◆ TASK TO COMPLETE: According to the following column on fundraising for Haiti, how much money had the Red Cross raised through text messages alone by January 18?

◆ SOURCE PASSAGE:
━━━━━━━━

Digital to bridge the divide

Recently, President Barack Obama announced that two former presidents are spearheading a campaign to raise money for Haiti. Around the same time, but thousands of miles away, a couple of UAF students joined forces to start their own fundraising effort. And somewhere else, someone posted a new Facebook status: “text the word “haiti” to 90999 and $10 will automatically be added to your phone bill- the money goes directly to the Red Cross and its efforts in Haiti.”

That status went viral, and it has been popping up on my News Feed every so often over the last few days. Bill Clinton and George Bush might be powerful fundraisers, but so is the power of Facebook. According to the numbers available on January 18, the Red Cross had raised more than $10 million via text messages alone. The Red Cross isn’t the only organization fundraising with $10 texts. Even the Clinton Bush Haiti fund is onboard. And the Red Cross isn’t the only organization using Facebook to get the word out. “Help Haiti Fairbanks” also keeps popping up in my News Feed, and I’m sure that at schools all over the country, fundraisers are being planned with much help from the social networking site.

I also read a conversation on Facebook (prompted by a different status) about whether or not the U.S. government should be sending aid to Haiti, or focusing our resources on the problems within our country. But I think the aid is worthwhile for many reasons. If we can spend money on war, I hope we can spend money on peace. If we can spend money to rebuild banks, I hope we can spend money to rebuild houses. If we can spend money on Women, Infants and Children in America, I hope we can spend money on our neighbors.

━━━━━━━━

◆ DATA FOR ANALYSIS:
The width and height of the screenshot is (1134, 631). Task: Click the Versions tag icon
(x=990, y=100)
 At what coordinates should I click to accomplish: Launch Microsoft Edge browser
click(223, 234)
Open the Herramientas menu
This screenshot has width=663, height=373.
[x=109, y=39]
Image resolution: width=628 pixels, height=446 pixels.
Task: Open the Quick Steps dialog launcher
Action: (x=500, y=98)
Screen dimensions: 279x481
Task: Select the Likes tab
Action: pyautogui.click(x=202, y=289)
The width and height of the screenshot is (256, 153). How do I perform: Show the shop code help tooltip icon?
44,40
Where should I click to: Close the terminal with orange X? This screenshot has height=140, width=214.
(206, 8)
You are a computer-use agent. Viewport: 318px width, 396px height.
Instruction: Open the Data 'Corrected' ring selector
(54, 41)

━━━━━━━━

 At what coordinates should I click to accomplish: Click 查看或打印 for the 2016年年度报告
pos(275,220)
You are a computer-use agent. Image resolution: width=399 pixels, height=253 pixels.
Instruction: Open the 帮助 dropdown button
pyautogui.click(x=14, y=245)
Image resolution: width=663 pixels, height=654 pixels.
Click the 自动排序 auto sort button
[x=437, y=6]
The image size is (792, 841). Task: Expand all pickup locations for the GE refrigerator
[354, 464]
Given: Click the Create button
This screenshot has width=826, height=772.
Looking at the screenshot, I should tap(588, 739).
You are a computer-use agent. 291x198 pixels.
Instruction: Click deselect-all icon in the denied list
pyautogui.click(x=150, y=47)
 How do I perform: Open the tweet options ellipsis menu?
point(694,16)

━━━━━━━━

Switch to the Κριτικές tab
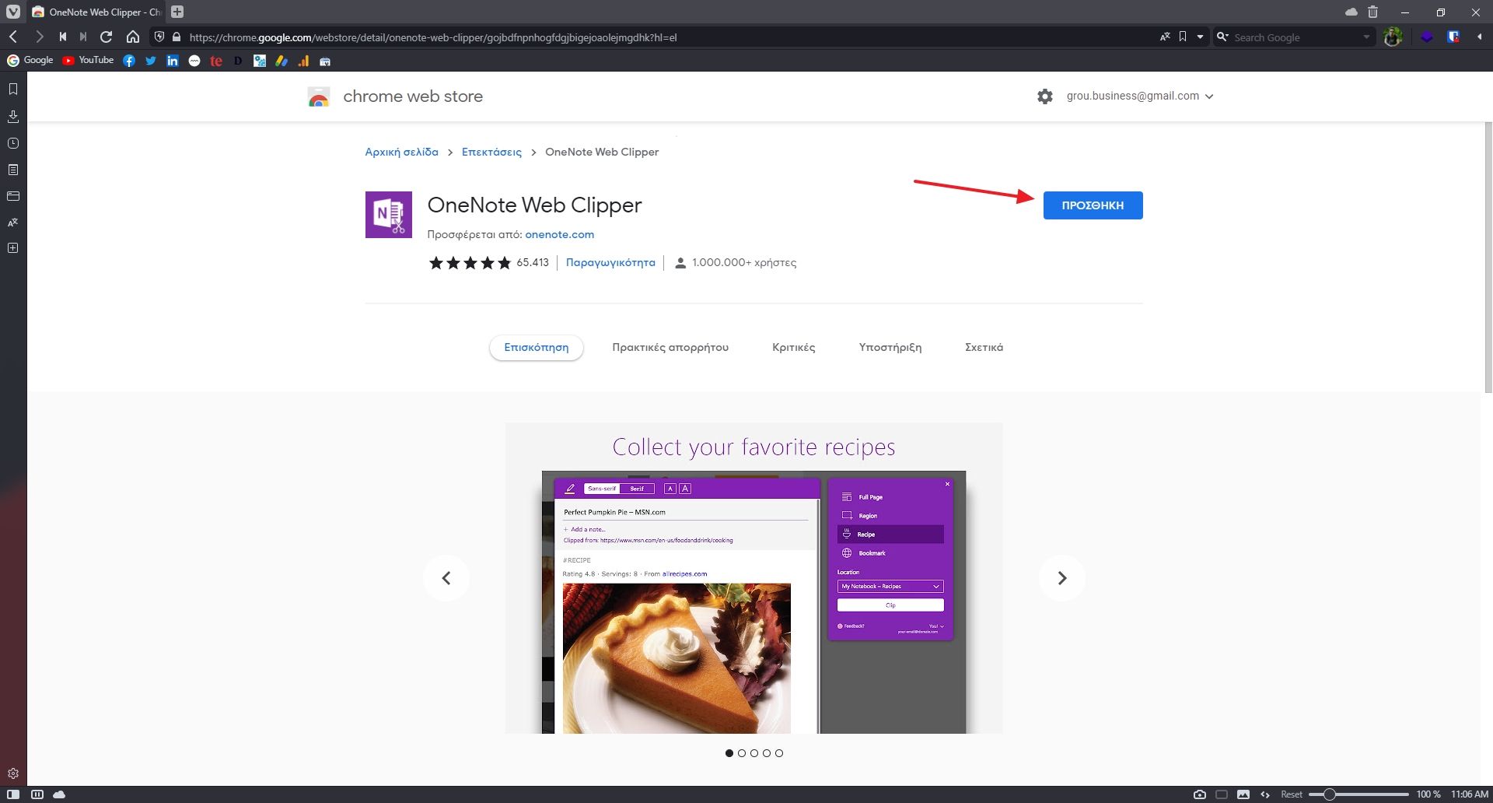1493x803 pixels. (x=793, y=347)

━━━━━━━━

◆ TASK RESULT: More than $10 million.